CONTROLS, DESIGN, ENGINEERING, AND ERGONOMICS
The E900 is a stylish, relatively compact black/chrome digital cameras. It is a well-designed and solidly built, metal alloy-polycarbonate camera. The brick shaped E900 looks like a slimmed down twenty-first century version of the iconic old Argus C3. Controls are sensibly and logically placed and all shooting functions are easily accessed. I really liked the E900's small ergonomic grip, it made the camera feel more secure in my hand. Experienced photographers will have no problem using the camera right out of the box and beginners should be able to shoot consistently excellent images after only a quick scan of the user's manual.
16MB xD Picture Card, 2 NiMH rechargeable AA batteries, Battery charger, Wrist strap, A/V and USB cables, Software CD-ROM and a printed users manual
AC Adapter, telephoto and wide-angle auxiliary lenses, lens adapter ring, and soft case.
To paraphrase the old FoMoCo commercial, image quality is job one, and the E900 delivers consistently excellent image quality. The E900's strong suit is neutral color; as a long time photographer I am not enamored of the over saturated circus-chrome colors that are so popular with American digital camera buyers. Even in auto white balance mode this camera produces some of the most accurate color I've seen to date.
(view medium image) (view large image) In Auto Exposure Mode the E900's default Multi metering and Auto White Balance properly exposed this almost monochromatic low-light image (note heavy purple fringing)
Noise management is also excellent. ISO 80 and ISO 100 are essentially noise free. There is some minor noise visible in shadow areas at ISO 200. Noise levels rise moderately at ISO 400 (the E900's ISO 400 images look like ISO 200 images from comparable digital cameras). The ISO 800 setting is very noisy (loss of fine detail and visible noise throughout the image), about equal to the ISO 400 setting on most of the E900's competition. Noticeably above average Chromatic aberration (purple fringing) is the E900's major image quality problem.
The E900 is a very fast camera, equal (in performance terms) to many more expensive digital cameras. Start-up time is less than two seconds, which is pretty quick for a digital camera that must extend its zoom. Shutter lag shouldn't be a problem for most shooters; shutter fire is essentially real time once focus is achieved. Shot-to-shot times are noticeably quicker than average for JPEGs, but RAW images are much slower.

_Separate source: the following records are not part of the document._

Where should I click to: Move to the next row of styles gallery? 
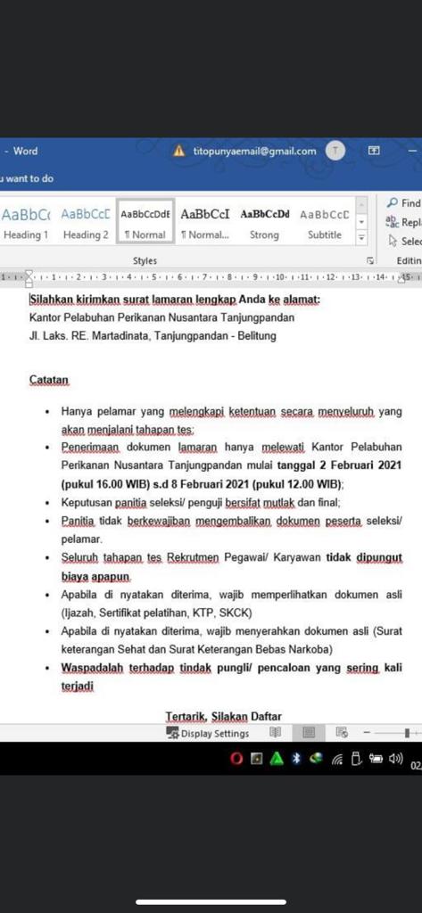tap(361, 222)
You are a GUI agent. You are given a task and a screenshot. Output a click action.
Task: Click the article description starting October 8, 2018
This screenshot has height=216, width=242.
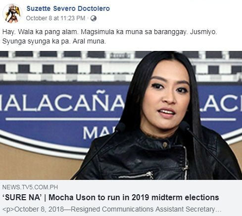point(112,209)
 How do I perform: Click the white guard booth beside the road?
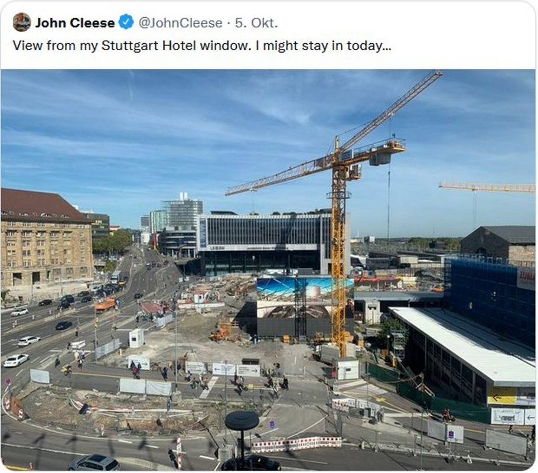[x=136, y=338]
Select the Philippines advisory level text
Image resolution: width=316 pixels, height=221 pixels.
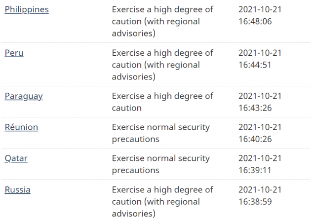pos(162,21)
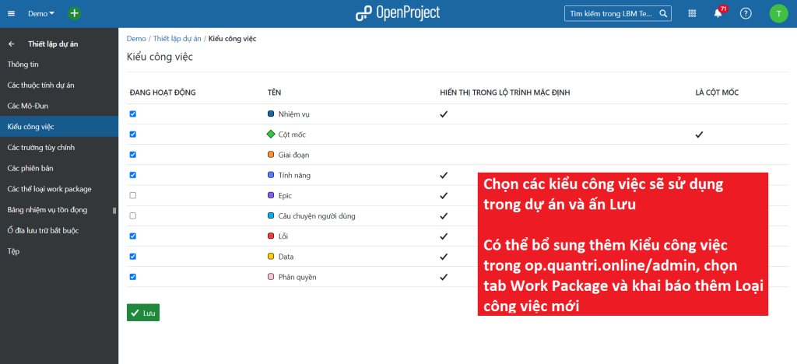The height and width of the screenshot is (364, 797).
Task: Enable the Câu chuyện người dùng checkbox
Action: point(133,215)
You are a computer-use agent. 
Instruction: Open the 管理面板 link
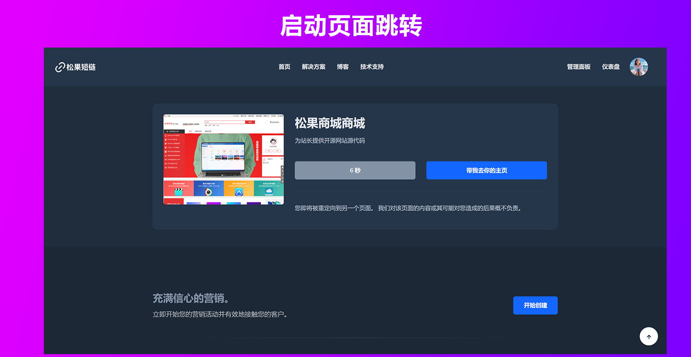[x=578, y=67]
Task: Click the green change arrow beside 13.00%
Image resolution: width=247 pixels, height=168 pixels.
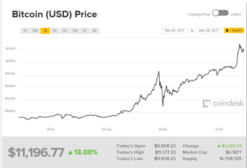Action: pyautogui.click(x=70, y=152)
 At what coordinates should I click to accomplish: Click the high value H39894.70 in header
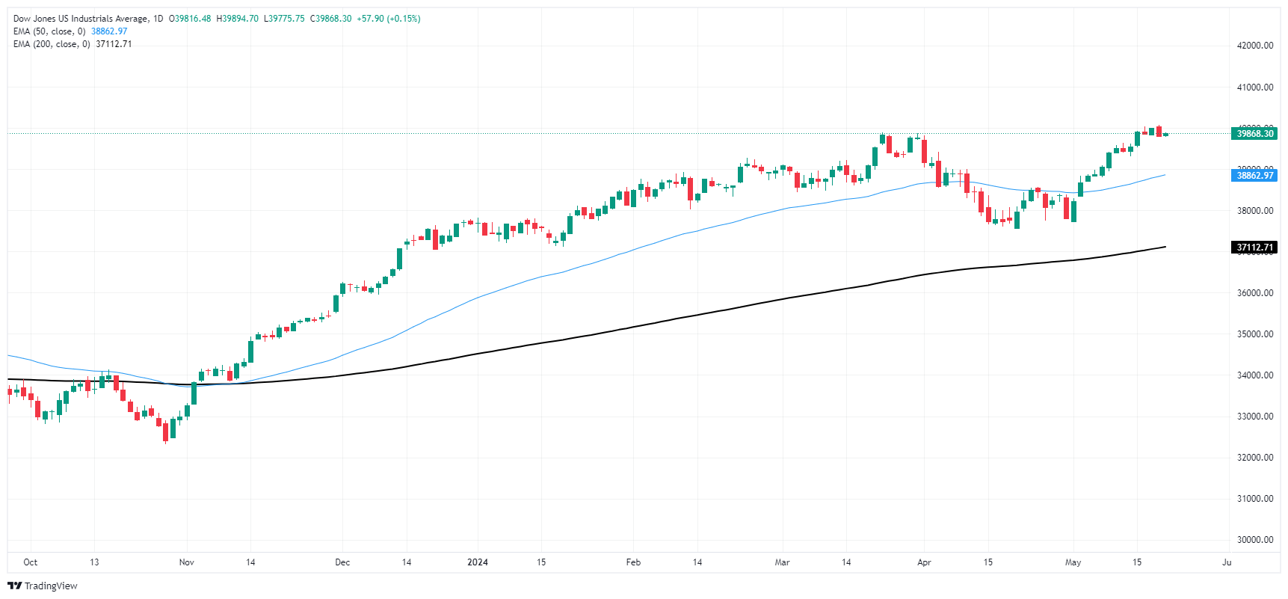pos(237,19)
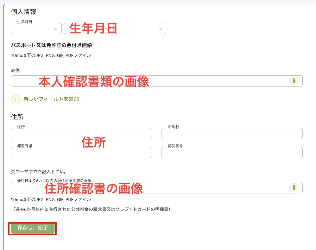Screen dimensions: 316x250
Task: Click the 住所確認書の画像 upload field
Action: pos(141,187)
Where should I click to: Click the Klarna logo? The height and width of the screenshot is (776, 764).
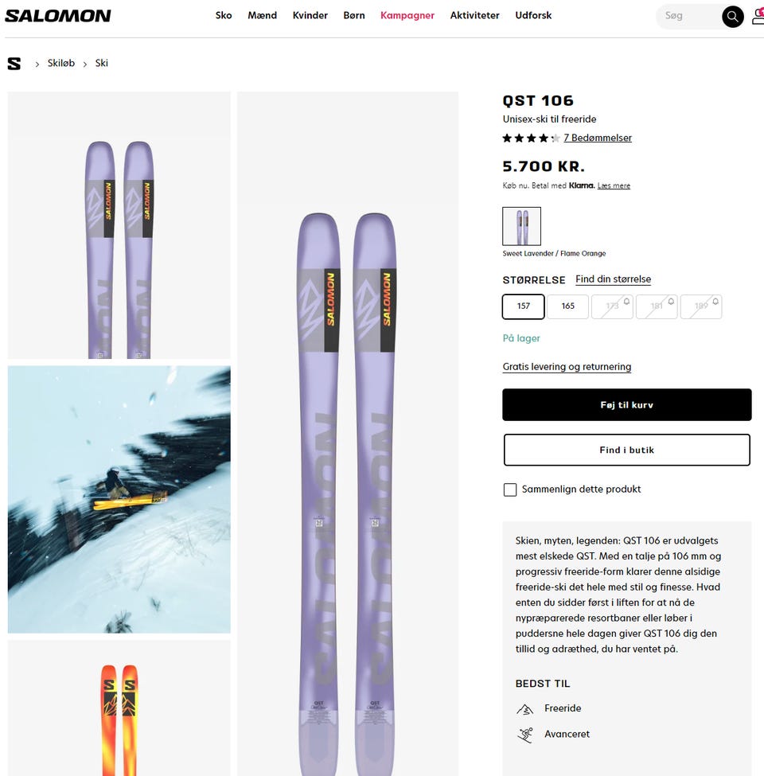pyautogui.click(x=581, y=185)
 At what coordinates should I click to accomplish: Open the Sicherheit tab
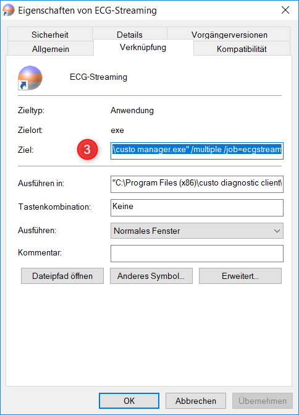[50, 35]
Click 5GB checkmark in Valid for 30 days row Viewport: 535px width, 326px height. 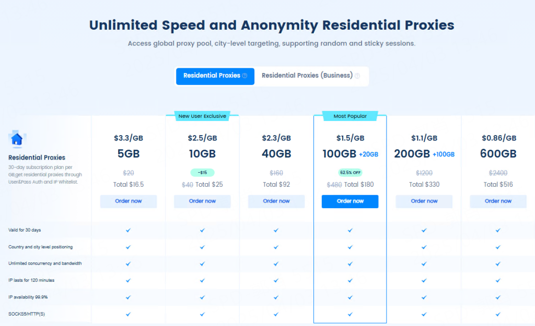click(x=128, y=230)
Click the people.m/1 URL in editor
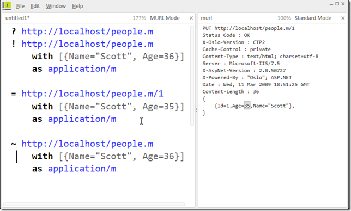351x211 pixels. point(93,94)
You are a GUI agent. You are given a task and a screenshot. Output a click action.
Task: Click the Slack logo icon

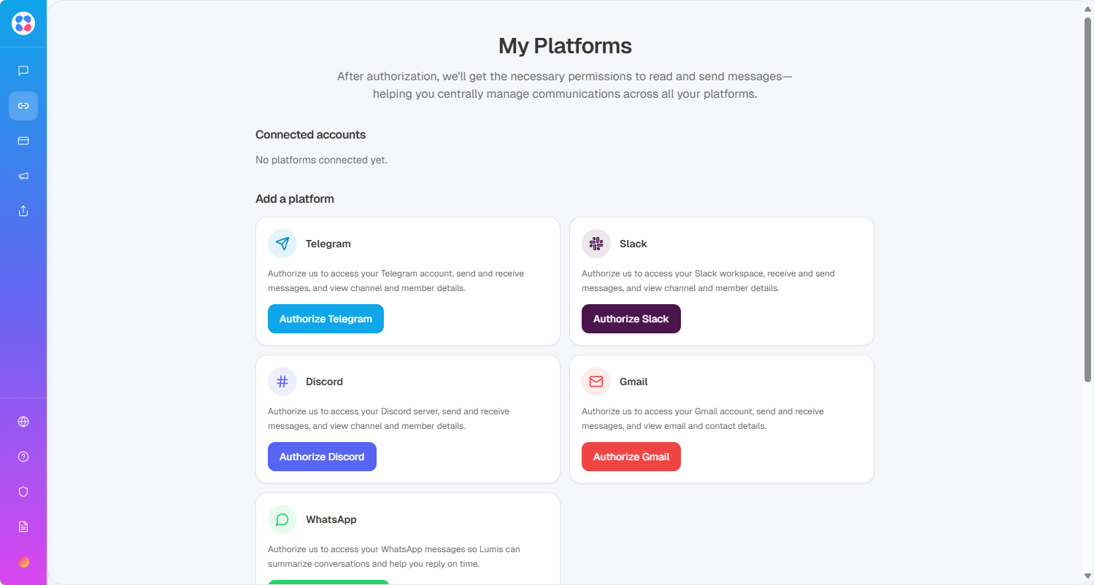596,244
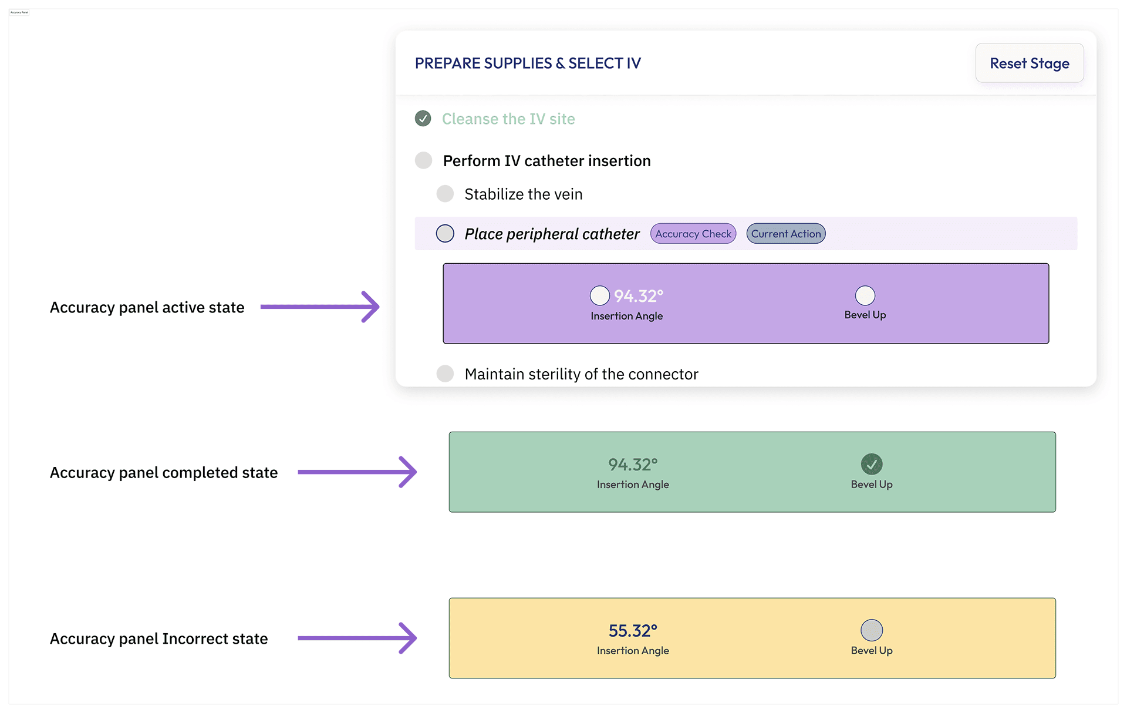Check the Perform IV catheter insertion circle
The image size is (1127, 713).
423,160
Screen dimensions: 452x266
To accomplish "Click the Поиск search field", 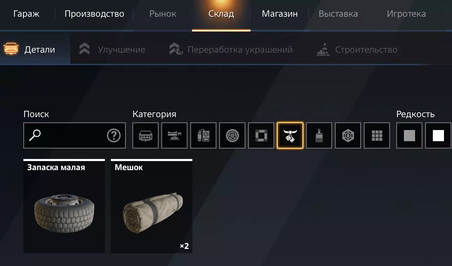I will pos(75,135).
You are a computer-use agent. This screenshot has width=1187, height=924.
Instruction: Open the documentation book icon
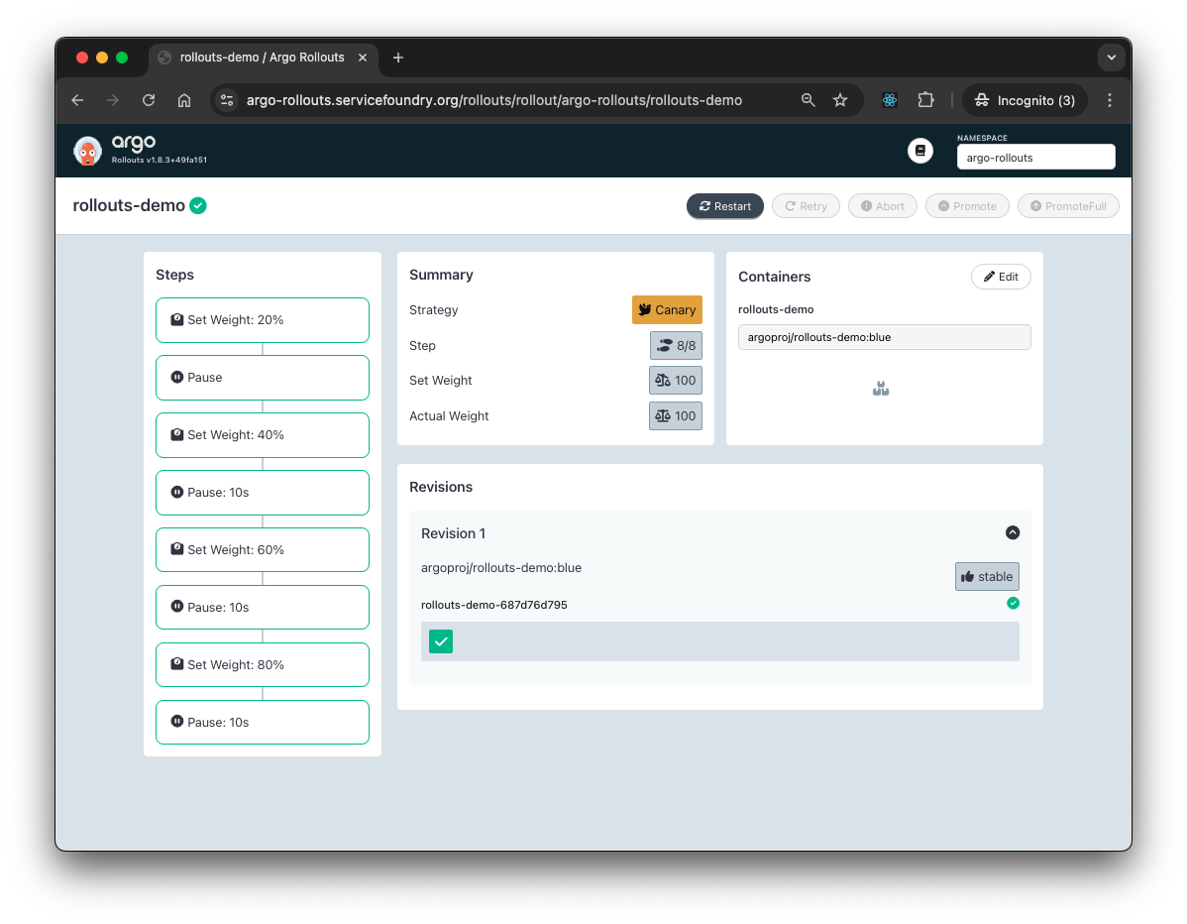pyautogui.click(x=919, y=151)
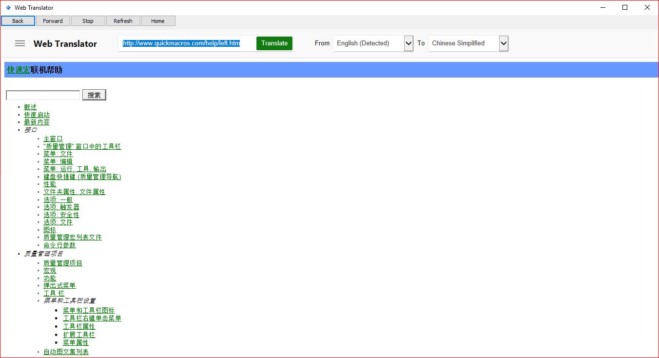Follow the 快速启动 link
Image resolution: width=659 pixels, height=358 pixels.
37,115
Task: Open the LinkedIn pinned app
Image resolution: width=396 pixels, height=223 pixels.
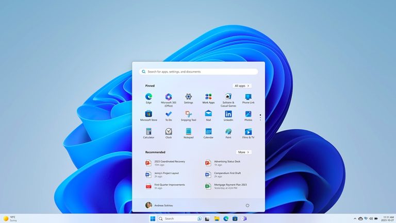Action: click(228, 114)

AF speed is typically less than one second, and almost "real time" with pre-focus, but when tracking rapidly unfolding action the E900's AF hesitates momentarily before it locks focus -- this problem drove me crazy trying to shoot skateboarders at Louisville's Extreme Park - I never managed to get a good action shot with the E900 because of this strange focus anomaly.
(view medium image) (view large image) The E900's AF lock was just about a 1/4 of a second late on this image, the skateboarder should have been caught at the mid-point in his turn (facing me) and centered in the frame.
A Few Concerns
AF lag in action shooting and above average Chromatic Aberration (purple fringing) may be deal breakers for some purchasers.
In my opinion, the E900's most serious competition is Canon's superb A620. The A620 is in virtually every area of consideration other than native resolution (the difference between 7 and 9 megapixels is much less obvious than the difference between 4 and 5 megapixels), a better imaging tool than the E900. So, unless you need the few extra millimeters of wide-angle coverage or plan to enlarge lots of your images to poster size, my recommendation is to buy the A620. You'll end up with a better camera and save yourself some money.